Using the listing below, retype exactly the lines starting at the one with "Read More (68, 804)" and ending at the one with "219-440-6512 (104, 313)", and include both.

(Supplied information):
━━━━━━━━━━
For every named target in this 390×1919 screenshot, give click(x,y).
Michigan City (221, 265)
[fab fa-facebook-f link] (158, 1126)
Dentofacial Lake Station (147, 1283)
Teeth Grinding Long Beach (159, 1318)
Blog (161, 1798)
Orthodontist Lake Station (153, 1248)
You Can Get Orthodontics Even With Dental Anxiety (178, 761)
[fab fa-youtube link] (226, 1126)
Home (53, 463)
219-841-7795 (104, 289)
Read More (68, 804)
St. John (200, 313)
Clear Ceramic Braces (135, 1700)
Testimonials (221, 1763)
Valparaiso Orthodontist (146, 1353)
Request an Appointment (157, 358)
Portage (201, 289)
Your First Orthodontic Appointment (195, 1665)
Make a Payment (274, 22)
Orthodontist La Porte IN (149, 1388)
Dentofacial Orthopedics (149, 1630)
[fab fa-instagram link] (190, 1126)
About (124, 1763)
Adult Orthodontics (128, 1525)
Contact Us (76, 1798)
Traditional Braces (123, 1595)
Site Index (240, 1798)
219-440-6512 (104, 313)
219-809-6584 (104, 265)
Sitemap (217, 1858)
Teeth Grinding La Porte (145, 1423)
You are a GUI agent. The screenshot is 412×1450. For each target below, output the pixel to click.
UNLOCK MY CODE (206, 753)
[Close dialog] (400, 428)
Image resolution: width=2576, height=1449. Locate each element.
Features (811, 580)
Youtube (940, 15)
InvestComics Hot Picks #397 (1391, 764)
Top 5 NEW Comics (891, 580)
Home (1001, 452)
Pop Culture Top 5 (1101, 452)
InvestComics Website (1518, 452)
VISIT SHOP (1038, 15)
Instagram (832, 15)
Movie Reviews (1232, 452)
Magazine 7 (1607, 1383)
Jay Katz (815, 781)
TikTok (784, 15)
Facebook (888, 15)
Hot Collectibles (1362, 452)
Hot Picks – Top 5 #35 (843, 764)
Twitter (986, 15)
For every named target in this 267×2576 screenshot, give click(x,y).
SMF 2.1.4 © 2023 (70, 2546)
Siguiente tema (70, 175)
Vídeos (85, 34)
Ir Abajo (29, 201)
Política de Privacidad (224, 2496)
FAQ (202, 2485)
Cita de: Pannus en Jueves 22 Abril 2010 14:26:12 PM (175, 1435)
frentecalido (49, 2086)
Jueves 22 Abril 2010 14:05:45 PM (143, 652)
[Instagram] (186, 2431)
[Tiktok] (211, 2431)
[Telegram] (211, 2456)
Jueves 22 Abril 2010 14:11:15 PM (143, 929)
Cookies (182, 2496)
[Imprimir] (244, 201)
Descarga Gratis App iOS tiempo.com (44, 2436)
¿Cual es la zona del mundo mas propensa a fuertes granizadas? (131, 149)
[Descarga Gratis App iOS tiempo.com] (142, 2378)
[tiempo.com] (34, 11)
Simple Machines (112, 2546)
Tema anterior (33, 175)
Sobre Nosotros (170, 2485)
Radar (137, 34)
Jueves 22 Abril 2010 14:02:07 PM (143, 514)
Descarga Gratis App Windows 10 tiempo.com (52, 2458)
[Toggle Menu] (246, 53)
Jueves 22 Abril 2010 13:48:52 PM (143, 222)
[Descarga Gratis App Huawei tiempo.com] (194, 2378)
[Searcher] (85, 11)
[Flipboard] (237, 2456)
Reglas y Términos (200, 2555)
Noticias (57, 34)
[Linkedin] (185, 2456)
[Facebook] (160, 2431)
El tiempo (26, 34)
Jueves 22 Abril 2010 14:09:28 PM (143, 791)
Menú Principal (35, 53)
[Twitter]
━━━━━━━━━━
(Task output):
Read More (68, 804)
St. John (200, 313)
Clear Ceramic Braces (135, 1700)
Testimonials (221, 1763)
Valparaiso Orthodontist (146, 1353)
Request an Appointment (157, 358)
Portage (201, 289)
Your First Orthodontic Appointment (195, 1665)
Make a Payment (274, 22)
Orthodontist La Porte IN (149, 1388)
Dentofacial Orthopedics (149, 1630)
[fab fa-instagram link] (190, 1126)
About (124, 1763)
Adult Orthodontics (128, 1525)
Contact Us (76, 1798)
Traditional Braces (123, 1595)
Site Index (240, 1798)
219-440-6512 (104, 313)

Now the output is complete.